Whatever lies between the line that holds "You are a GUI" and the final line of the records below, both included, should be repeated exactly; leave out the pictures and add nothing.

┌────────

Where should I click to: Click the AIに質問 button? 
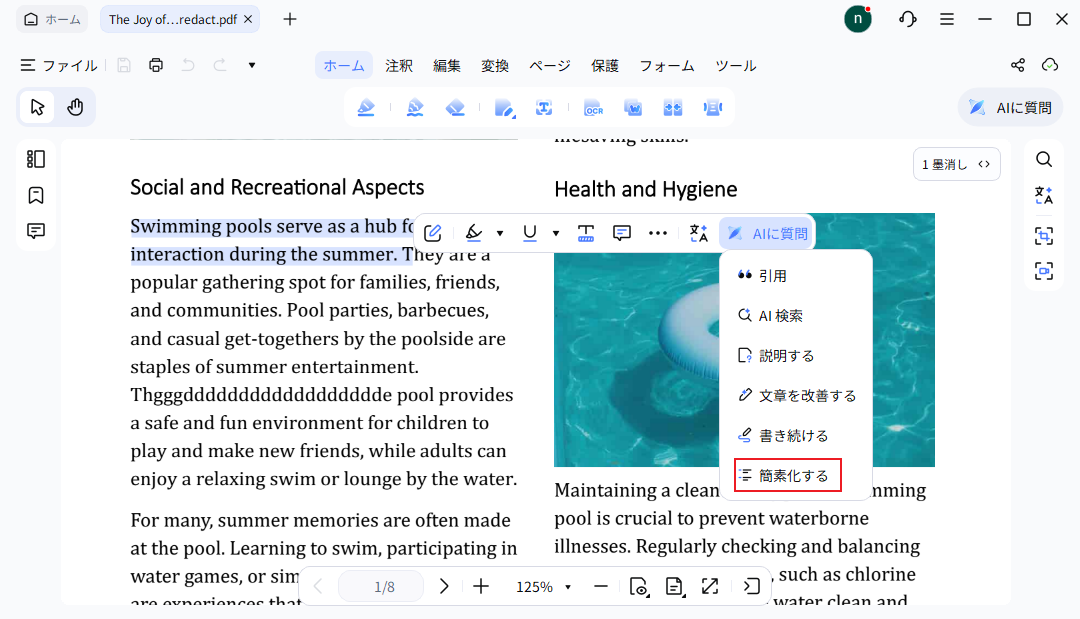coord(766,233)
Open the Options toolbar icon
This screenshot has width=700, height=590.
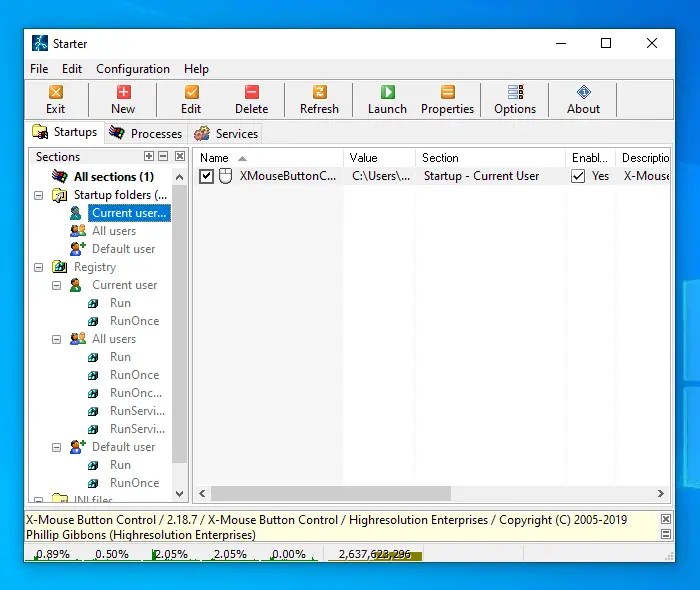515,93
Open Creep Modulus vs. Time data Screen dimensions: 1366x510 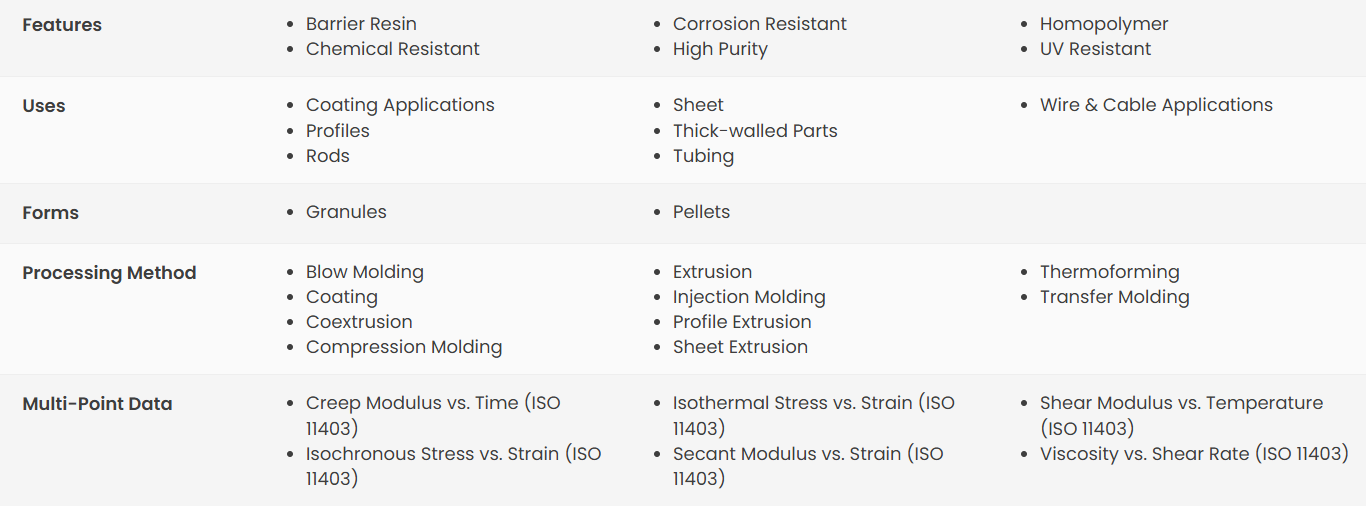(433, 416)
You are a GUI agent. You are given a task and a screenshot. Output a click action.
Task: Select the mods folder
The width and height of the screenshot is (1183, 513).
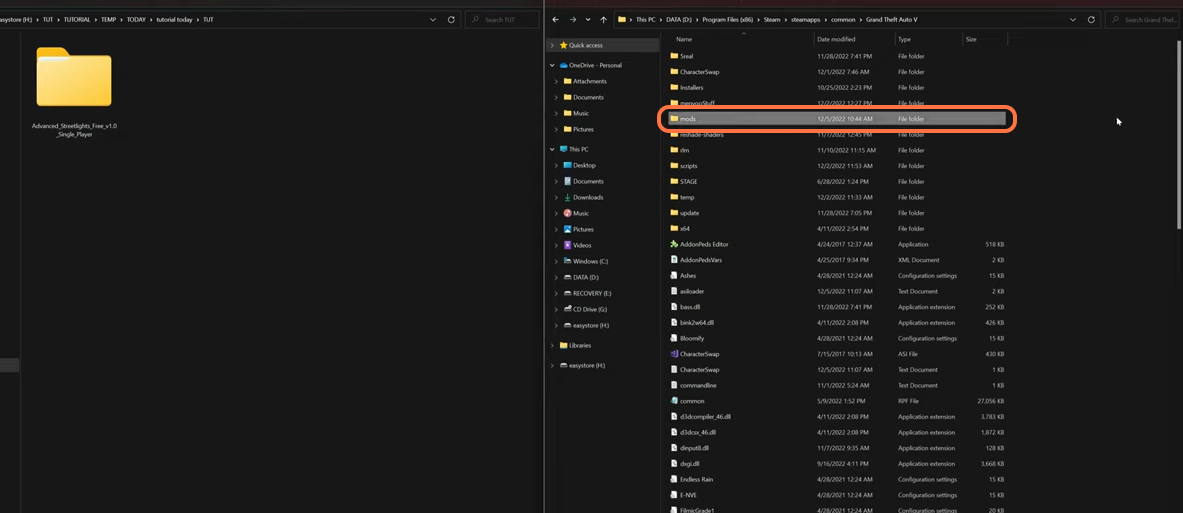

└────────

*Your solution*
You are a GUI agent. You are given a task and a screenshot. Output a click action.
Task: Select the mods folder
The width and height of the screenshot is (1183, 513).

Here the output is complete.